Excellent classic review paper from Walter Kintsch.
The main thesis: interventions which help people remember texts they read are not necessarily those which will best help people learn from what they read. (see: Retrieval practice and transfer learning!)
He explains this by way of his construction-integration model: learning requires using a text to construct a situation model encompassing both the text’s propositions and prior knowledge. This is not the same as being able to remember the text: one could do that with only on episodic memory (albeit with limits). But with a well-connected situation model, elements of the text can be retrieved through various routes, permitting both increased recall and more paths for inference. (Spaced repetition memory prompts should encode ideas from multiple angles
For example, he cites a study which compared advance organizers (Ausubel, D. P. (1960). The use of advance organizers in the learning and retention of meaningful verbal material. Journal of Educational Psychology, 51(5), 267–272) organized so as to be consistent or inconsistent with a target text. Consistent organizers improve memory performance better, but inconsistent organizers produce much more improvement on inference tasks (i.e. learning).

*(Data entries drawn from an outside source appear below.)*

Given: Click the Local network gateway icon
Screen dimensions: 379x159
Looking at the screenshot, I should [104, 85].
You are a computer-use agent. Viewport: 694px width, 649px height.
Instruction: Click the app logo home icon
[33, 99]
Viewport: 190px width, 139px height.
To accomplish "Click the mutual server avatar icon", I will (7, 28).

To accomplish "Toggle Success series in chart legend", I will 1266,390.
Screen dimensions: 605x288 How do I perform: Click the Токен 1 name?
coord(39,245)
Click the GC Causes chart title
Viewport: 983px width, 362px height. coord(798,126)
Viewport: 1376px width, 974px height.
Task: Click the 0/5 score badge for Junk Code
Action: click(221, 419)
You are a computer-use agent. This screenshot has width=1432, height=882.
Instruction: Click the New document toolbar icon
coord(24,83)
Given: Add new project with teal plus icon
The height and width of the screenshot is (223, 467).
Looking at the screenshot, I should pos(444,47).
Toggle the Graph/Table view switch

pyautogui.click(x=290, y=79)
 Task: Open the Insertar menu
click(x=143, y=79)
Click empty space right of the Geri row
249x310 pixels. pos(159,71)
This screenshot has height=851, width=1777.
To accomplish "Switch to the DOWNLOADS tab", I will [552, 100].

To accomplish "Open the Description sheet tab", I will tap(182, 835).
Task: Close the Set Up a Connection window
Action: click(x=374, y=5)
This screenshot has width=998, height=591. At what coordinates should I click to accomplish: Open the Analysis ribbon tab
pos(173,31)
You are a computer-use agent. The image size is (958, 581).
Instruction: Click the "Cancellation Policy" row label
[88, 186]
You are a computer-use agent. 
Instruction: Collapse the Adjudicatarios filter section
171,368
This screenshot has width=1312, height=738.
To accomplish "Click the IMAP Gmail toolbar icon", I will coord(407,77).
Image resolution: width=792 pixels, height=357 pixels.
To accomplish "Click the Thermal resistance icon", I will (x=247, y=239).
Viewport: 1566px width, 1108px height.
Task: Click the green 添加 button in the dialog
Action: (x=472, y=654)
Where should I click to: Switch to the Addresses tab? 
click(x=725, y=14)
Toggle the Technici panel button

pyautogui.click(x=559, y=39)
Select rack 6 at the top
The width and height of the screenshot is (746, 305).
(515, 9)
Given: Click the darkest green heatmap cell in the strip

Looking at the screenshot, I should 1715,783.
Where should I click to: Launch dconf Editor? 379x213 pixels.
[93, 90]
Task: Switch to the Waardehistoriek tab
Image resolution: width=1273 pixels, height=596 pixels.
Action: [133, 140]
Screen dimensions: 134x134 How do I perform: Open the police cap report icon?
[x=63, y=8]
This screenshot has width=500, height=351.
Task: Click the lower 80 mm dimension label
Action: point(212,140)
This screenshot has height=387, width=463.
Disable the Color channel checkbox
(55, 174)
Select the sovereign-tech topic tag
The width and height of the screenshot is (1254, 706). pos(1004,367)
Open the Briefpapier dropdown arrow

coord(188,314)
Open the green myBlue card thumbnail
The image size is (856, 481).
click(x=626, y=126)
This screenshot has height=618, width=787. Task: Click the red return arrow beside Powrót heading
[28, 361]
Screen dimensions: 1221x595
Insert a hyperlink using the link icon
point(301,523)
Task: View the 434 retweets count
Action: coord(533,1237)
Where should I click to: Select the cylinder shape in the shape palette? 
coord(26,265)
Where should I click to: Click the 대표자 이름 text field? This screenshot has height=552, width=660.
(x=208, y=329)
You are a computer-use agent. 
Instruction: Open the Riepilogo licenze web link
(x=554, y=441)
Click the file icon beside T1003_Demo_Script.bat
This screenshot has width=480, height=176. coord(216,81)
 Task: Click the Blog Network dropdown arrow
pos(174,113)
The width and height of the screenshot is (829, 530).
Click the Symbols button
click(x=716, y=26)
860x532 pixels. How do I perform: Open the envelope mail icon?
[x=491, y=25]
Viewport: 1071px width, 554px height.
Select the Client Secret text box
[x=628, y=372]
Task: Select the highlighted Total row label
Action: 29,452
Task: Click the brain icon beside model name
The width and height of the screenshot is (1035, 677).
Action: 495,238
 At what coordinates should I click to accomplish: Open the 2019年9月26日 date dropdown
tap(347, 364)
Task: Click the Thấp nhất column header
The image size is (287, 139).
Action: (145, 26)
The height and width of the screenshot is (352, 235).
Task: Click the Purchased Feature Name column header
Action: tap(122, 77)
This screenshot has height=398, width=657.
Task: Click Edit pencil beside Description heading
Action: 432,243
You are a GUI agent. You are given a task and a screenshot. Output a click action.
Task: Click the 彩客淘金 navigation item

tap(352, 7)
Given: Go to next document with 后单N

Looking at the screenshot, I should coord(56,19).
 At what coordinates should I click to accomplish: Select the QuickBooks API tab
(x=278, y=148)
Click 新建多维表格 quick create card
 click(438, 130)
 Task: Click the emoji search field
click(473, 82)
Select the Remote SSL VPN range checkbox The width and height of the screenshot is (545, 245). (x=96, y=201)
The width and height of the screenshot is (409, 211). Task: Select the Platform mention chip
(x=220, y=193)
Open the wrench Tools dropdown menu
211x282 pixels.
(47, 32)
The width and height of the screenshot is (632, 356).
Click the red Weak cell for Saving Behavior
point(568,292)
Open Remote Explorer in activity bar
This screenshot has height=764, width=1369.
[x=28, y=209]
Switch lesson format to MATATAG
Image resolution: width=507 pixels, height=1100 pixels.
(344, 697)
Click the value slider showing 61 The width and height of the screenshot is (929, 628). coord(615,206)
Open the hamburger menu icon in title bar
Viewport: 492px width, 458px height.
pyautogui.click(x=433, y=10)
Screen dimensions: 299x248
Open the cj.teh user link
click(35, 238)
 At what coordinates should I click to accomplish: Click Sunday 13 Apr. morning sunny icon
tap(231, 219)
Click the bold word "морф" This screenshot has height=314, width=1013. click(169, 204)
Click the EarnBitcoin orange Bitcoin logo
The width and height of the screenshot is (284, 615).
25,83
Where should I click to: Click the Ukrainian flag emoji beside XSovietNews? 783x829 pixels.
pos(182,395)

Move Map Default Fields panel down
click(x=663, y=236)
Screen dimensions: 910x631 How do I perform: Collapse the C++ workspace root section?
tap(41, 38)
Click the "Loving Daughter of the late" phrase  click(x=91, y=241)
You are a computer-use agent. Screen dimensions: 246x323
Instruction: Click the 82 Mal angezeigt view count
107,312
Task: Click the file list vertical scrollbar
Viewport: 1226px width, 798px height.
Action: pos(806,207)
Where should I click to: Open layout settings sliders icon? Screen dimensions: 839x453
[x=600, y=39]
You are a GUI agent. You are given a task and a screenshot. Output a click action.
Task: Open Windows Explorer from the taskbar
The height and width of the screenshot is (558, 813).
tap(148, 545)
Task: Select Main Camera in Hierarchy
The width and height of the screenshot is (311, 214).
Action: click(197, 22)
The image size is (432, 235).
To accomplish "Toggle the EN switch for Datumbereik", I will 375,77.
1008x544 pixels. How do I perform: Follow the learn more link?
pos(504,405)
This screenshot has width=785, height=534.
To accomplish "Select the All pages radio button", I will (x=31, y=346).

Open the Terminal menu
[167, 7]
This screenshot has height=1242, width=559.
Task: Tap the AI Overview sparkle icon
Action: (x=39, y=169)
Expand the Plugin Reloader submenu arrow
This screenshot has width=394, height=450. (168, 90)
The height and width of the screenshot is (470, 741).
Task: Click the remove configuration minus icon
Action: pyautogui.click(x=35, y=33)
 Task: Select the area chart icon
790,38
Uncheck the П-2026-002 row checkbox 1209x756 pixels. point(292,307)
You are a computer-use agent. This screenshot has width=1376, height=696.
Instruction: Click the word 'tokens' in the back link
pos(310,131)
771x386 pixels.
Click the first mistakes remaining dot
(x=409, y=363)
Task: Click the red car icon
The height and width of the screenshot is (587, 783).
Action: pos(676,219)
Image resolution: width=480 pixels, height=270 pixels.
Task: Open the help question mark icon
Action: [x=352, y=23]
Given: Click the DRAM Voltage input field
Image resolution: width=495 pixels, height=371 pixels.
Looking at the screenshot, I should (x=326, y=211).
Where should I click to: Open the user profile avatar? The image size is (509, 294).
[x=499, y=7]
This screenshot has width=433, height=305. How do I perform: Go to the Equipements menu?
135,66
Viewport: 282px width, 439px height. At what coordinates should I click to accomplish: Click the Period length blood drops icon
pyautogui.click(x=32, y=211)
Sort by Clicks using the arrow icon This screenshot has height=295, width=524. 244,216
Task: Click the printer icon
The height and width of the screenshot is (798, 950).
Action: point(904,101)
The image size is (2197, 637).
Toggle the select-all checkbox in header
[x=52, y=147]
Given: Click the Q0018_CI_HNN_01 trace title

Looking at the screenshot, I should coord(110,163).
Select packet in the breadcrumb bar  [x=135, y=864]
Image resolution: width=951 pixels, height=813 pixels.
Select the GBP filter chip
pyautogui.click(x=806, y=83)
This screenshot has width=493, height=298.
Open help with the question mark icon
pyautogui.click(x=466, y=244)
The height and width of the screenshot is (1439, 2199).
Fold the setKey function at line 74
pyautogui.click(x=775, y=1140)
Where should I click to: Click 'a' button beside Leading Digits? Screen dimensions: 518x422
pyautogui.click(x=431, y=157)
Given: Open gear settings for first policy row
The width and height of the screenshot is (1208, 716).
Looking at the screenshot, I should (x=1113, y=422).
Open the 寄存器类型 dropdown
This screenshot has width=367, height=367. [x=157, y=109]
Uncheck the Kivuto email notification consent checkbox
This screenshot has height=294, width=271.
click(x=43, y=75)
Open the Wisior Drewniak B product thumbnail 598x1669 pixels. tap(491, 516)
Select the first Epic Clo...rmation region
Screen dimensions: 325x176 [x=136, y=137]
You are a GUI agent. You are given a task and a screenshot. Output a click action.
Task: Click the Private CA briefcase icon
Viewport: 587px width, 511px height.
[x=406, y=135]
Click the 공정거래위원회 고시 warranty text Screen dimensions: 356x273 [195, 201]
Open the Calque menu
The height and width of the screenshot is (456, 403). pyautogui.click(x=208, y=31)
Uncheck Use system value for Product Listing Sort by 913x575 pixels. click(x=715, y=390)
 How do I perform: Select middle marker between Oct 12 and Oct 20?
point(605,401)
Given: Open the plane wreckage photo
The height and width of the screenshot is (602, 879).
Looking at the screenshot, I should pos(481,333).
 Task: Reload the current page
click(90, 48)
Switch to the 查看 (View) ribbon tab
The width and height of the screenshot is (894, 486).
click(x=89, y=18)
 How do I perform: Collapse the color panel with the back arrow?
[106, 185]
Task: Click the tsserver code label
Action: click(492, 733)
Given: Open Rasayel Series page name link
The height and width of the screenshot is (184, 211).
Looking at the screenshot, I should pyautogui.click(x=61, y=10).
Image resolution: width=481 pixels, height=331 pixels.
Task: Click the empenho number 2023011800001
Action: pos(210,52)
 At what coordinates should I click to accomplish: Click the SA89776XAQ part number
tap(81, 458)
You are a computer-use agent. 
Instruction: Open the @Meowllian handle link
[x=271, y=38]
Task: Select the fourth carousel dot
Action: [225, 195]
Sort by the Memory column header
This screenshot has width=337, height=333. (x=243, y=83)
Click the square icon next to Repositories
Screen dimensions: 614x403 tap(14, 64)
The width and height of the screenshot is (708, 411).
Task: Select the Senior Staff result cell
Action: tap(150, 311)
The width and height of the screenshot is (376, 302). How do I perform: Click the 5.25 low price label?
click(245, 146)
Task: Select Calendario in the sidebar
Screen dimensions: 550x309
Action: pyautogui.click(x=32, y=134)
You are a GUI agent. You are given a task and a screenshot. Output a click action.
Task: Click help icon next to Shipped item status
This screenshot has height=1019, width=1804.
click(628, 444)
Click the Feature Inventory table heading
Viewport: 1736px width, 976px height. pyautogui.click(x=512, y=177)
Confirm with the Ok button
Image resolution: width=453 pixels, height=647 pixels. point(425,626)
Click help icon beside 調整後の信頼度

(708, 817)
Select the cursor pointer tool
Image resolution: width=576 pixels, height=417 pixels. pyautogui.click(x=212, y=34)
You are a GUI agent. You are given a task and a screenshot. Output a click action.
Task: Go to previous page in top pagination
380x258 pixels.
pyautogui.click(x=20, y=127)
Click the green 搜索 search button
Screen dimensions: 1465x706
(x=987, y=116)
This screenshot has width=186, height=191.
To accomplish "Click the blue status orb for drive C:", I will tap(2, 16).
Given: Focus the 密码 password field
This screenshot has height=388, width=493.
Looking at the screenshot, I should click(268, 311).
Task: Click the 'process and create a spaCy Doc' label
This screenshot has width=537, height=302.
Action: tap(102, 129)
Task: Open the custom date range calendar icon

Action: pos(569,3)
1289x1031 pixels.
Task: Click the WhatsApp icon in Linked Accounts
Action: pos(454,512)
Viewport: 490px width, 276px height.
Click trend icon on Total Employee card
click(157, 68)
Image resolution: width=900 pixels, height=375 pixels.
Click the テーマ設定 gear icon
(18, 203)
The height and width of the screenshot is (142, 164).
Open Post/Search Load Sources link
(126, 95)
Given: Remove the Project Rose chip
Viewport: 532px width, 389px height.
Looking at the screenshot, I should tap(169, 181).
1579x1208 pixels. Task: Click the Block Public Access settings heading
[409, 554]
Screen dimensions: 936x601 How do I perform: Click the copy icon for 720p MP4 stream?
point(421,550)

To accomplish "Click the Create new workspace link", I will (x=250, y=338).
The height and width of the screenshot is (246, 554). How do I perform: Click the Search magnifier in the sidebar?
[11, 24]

He also suggests that “the best text form” will depend on a reader’s prior knowledge, citing a study which found that low-knowledge readers learn best from high-coherence texts, but the opposite is true for high-knowledge readers. This might be because “the text was so easy for them that they felt they understood it well, without actually being sufficiently challenged to work out all the details. A feeling of understanding at the level of the textbase can conceal incomplete understanding at the level of the situation model.”
He closes by pointing out that “the problem for learning from text is that reading can be too easy: it takes very little effort to read most texts with a good sense of understanding. All too often, however, that understanding is only superficial.”